Comparative operative outcomes of early and delayed cholecystectomy for acute cholecystitis: a population-based propensity score analysis.
de Mestral C1, Rotstein OD, Laupacis A, Hoch JS, Zagorski B, Alali AS, Nathens AB.
Early versus delayed laparoscopic cholecystectomy for people with acute cholecystitis.
Gurusamy KS, Davidson C, Gluud C, Davidson BR.
Cochrane Database Syst Rev. 2013 Jun 30;6
Comparison of laparoscopic cholecystectomy for acute cholecystitis within and beyond 72 h of symptom onset during emergency admissions.
Zhu B, Zhang Z, Wang Y, Gong K, Lu Y, Zhang N.
World J Surg. 2012 Nov;36(11):2654-8
Is early laparoscopic cholecystectomy for acute cholecystitis preferable to delayed surgery?: Best evidence topic (BET).
Skouras C, Jarral O, Deshpande R, Zografos G, Habib N, Zacharakis E.
we have fairly large experience with AC chole.It is our routine practice to operate within 24 to 48 hours.Technically easy,no increase in the rate of complications,we discharge them in 24 hours time thus reducing the costs.Majority of them require a drain,and extraction port needs to be extended in some as GB is big,Specimen has to be removed in a bag.What use to be the practice before "cooling the Hot GB"is not necessary.No special equipment is required and is our practice to routinely use Ultracison for all cases to reduce time.
The lapse time from onset of acute calculous cholecystitia is not a correct parameter to decide if the cholecystectomy should be performed or not, although this is universally used, even in randomized studys or evidence based reviews.
My question to the acute calculous cholecystitis you mentioned is that is it an acute symptomatic cholecystitis or pathologically proven acute cholecystitis?
In the former group, even in the same lapse day, the severity of acute inflammation may differ. There is always 20~30% difficult GB in each lapse group up to > 29 days, except < 3 days group (p
This is hugely controversial. Literature is rich with studies recommending operation within 24 hours, 48 hours, 72 hours, 4 days, 5 days or even a week or more after the onset of symptoms (not from admission day). Most authorities consider 72 hours as the limit. The limitation is the severity of inflammation. The problem is that history given by the patient may not be exact as patients tend to count from the starting of severe pain. Also patients differ in their inflammatory reactions. I agree with Dr. Yu-ChungChang that inflammation status should be implemented to decide upon this question. I propose a diagnostic laparoscopy with intention to abort if the situation is considered too unsafe for either laparoscopic or open operation since the risk of complications is high in both types of operation. Patients should be well informed of the risks involved and of your plans in all cases.

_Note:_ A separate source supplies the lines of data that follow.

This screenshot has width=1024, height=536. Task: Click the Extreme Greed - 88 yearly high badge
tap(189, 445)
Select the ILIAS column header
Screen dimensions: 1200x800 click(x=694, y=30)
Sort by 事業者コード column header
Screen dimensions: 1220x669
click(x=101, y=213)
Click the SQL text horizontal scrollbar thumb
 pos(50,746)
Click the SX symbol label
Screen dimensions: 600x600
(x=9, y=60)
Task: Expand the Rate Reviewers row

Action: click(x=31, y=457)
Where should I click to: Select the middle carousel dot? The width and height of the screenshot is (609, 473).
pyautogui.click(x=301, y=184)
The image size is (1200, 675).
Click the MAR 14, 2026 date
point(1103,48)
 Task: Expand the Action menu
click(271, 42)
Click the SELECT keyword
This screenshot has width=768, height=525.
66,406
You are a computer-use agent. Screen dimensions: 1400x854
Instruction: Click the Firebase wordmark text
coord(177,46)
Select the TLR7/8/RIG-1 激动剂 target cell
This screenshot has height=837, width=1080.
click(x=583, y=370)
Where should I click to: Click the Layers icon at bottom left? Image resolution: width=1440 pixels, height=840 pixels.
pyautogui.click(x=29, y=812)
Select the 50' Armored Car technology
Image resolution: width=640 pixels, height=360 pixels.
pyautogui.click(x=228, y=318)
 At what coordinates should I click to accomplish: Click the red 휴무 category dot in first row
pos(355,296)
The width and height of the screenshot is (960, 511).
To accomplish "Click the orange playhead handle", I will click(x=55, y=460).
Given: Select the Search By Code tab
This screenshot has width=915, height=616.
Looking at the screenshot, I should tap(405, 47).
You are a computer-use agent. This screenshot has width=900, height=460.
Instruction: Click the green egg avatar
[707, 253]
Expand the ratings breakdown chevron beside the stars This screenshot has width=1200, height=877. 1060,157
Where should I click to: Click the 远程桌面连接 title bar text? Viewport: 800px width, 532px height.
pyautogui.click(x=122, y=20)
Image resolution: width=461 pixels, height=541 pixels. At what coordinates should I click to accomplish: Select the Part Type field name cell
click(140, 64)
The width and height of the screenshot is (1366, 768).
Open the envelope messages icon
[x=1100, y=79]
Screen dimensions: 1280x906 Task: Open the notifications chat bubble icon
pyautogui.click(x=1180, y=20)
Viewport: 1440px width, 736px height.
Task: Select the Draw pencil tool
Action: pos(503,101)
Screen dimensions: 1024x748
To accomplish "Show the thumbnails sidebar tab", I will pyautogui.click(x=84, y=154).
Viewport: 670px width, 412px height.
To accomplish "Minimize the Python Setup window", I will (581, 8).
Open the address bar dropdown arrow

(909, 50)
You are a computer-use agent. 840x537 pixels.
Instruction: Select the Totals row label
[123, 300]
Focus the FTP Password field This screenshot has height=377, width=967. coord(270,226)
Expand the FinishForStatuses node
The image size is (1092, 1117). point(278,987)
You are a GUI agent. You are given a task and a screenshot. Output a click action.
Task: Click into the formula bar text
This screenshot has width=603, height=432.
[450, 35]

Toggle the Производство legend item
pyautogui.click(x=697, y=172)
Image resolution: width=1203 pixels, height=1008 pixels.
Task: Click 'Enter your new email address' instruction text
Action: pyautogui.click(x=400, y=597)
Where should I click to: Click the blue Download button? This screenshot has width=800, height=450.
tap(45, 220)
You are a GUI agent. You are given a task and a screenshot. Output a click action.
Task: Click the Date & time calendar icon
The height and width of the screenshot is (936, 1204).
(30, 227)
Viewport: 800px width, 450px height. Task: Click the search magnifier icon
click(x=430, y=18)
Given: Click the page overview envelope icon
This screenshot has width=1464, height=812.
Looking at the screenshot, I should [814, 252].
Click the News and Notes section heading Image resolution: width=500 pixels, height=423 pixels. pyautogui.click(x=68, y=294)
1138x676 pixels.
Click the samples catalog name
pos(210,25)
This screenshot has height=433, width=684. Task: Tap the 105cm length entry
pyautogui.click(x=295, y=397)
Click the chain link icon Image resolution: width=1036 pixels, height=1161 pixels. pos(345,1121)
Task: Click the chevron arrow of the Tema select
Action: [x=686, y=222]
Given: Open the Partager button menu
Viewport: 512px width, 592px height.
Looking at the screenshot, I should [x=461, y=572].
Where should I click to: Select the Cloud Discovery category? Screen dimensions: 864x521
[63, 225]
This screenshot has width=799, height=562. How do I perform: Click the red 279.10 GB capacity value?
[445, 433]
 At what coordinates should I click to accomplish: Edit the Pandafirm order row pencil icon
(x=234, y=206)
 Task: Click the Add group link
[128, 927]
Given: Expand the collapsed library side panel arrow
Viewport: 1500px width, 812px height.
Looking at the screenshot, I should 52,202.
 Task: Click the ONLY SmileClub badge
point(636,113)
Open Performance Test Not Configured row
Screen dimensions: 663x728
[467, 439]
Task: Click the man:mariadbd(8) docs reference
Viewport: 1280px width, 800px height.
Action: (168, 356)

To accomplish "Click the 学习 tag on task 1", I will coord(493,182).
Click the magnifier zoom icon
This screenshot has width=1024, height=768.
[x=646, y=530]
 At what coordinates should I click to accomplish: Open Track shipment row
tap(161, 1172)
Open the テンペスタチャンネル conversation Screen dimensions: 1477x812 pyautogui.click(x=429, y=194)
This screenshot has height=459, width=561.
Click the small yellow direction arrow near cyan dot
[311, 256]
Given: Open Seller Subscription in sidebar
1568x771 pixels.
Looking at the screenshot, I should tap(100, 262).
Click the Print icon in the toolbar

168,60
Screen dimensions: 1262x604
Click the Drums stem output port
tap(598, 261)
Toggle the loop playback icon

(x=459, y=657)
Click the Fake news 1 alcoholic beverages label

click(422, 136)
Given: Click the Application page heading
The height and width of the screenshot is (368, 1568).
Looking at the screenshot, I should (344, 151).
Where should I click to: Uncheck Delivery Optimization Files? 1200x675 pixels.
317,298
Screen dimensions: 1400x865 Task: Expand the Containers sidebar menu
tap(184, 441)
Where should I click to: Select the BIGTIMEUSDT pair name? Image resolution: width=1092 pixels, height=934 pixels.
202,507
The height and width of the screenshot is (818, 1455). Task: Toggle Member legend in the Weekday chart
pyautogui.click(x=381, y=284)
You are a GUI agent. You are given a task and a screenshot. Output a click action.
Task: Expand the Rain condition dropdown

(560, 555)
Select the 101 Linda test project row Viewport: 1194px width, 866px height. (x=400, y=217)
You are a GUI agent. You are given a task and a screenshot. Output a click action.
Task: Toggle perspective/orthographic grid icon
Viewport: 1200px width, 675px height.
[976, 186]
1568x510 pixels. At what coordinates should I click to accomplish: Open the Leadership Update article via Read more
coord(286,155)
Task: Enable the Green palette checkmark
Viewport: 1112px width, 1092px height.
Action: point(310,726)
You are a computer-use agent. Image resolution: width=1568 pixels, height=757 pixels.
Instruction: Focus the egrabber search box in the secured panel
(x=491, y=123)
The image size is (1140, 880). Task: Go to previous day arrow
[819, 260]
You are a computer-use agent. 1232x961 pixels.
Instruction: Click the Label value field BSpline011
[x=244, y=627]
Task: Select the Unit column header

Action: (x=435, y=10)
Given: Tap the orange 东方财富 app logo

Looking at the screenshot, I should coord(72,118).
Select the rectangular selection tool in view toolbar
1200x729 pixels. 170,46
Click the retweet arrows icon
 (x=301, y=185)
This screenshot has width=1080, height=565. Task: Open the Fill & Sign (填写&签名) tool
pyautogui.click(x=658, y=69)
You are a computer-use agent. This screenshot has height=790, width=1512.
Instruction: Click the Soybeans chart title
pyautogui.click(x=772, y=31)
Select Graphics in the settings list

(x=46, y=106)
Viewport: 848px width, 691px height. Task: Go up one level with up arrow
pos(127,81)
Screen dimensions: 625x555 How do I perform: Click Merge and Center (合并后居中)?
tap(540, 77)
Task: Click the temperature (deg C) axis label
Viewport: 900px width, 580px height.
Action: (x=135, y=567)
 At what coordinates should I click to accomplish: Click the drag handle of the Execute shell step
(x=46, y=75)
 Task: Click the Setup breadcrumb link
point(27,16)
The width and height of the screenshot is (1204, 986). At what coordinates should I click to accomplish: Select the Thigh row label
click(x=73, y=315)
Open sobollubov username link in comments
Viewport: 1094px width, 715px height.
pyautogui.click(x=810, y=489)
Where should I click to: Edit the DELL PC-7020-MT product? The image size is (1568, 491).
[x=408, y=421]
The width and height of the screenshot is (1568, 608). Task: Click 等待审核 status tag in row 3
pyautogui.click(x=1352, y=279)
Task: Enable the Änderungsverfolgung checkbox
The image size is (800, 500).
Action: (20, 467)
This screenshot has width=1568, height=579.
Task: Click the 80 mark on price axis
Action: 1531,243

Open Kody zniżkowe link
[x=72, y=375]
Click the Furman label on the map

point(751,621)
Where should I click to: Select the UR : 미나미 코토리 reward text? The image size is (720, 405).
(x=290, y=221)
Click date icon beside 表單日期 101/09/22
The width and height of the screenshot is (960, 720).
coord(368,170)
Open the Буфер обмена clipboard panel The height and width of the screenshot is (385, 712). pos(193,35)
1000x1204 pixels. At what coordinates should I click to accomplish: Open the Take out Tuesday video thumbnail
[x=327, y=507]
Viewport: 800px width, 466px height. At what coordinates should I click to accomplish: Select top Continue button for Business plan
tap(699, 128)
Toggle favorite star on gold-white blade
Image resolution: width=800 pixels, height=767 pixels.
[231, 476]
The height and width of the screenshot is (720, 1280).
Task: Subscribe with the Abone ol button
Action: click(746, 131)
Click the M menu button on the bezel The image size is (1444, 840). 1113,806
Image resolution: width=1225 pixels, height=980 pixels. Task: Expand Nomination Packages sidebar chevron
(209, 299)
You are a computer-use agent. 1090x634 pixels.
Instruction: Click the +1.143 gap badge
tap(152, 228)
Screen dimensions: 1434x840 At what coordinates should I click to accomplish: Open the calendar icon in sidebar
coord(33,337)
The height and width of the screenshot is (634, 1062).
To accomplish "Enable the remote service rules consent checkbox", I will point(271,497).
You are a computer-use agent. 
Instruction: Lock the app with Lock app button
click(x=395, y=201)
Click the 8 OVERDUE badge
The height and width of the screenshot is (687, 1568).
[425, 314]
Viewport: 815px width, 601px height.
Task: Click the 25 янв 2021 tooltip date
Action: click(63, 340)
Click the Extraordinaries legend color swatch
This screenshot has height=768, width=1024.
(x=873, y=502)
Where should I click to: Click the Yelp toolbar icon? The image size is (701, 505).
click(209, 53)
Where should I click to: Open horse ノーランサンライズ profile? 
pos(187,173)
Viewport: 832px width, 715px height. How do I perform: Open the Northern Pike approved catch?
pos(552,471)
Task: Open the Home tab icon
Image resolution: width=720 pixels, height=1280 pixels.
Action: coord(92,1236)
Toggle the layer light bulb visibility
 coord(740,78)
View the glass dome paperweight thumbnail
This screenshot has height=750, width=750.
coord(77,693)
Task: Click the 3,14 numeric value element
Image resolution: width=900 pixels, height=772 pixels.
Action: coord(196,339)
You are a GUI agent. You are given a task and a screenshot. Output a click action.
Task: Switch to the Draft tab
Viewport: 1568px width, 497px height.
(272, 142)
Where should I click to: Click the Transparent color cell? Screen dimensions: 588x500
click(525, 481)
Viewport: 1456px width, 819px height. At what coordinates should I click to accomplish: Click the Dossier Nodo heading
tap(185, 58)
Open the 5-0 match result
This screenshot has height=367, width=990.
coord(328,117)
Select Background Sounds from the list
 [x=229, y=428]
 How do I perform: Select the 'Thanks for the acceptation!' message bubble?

Is there any published article describing scientifically the improving evidence of inflammation changes after 6-8 weeks delay (elective surgery)? inflammation status before and after delayed LC? If there is none, why so many surgeons favor delayed LC?
To answer this question a comparison study of inflammation status is necessary, if Dr. Shallaly is going to perform diagnostic laparoscopy.
With accumulation of data, we will then be able to find a scientific answer.
attached is my article, which has been repeatedly rejected by the major surgery journals, to answer the question of Dr Taha.
Inflammation status of each case of acute or chronic cholecystitis is different and hence there is no definite lapse can be followed to guide the operation timing; however, I propose to do LC before the fibrosis formation of Calot's fibrosis. Iatorgenic delay, which may cause fibrosis, should be avoid.